Gravitational baryogenesis beyond the spectator approximation

Abstract

The standard gravitational-baryogenesis operator $λ\,\nabla_μR\,J^μ$, with $λ\equiv ε/M_\ast^{2}$, is usually treated as a spectator interaction that generates an effective chemical potential in a prescribed background. When included in the gravitational action, however, it defines a genuine curvature--matter-coupling variational problem, relevant for the baryon, lepton, and $B\!-\!L$ currents, whether described microscopically by particle-physics operators or macroscopically by a fluid current $J^μ=n_Xu^μ$. Up to a boundary term the interaction is equivalent to $-λR\nabla_μJ^μ$, making its $f(R,{\rm matter})$ character manifest, but the metric equations remain open unless the metric dependence of $J^μ$ is specified.
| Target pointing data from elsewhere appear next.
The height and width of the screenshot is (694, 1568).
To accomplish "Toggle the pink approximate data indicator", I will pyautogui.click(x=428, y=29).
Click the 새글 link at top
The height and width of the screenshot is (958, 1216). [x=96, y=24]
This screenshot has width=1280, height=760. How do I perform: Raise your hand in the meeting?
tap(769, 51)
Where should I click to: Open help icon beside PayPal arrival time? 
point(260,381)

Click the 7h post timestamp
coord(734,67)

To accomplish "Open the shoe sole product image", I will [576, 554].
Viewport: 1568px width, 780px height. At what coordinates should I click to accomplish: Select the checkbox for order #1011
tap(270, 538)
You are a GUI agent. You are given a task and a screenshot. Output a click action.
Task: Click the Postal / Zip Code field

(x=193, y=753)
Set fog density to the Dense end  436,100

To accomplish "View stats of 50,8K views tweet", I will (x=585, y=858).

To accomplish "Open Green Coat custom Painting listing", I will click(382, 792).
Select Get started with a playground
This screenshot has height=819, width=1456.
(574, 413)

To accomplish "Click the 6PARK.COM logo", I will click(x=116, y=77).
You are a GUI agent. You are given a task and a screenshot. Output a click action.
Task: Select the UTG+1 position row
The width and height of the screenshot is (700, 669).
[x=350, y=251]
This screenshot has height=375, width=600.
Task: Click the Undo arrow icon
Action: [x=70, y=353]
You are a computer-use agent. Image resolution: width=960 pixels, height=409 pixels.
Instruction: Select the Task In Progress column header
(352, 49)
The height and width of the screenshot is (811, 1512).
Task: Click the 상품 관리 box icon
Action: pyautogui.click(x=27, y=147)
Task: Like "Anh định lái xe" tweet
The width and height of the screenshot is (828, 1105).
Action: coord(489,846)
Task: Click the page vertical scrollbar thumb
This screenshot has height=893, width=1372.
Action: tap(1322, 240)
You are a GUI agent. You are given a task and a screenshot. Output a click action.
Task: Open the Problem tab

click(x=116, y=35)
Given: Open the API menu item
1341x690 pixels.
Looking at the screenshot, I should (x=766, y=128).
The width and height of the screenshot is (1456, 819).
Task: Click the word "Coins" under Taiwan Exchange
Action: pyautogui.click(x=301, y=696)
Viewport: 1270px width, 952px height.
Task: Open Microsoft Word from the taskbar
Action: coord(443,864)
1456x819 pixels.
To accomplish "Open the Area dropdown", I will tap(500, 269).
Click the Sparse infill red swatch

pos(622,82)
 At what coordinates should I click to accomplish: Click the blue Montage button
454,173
For an arbitrary local realization $J^μ(Ψ,g)$ we derive the universal part of the field equations and isolate the realization-dependent tensor generated by $δ_g J^μ$. In the vector-density realization the explicit $J^α\nabla_αR$ term cancels, but an algebraic term $-λg_{μν}R\nabla_αJ^α$ survives, so the theory admits only a partial effective-Planck-mass interpretation, $M_{\rm eff}^2=M_{\rm Pl}^2-2λ\nabla_μJ^μ$, and a time-dependent effective gravitational coupling during baryogenesis. Specializing to flat FRW with a homogeneous current $J^μ=n_Xu^μ$, we obtain the modified Friedmann and Raychaudhuri equations, the associated continuity relation, and dimensionless diagnostics that quantify when the spectator approximation is controlled. We also discuss the implications for gravitational-baryogenesis studies in modified theories of gravity, providing a consistent GR-side baseline for implementations in both standard cosmology and modified-gravity frameworks.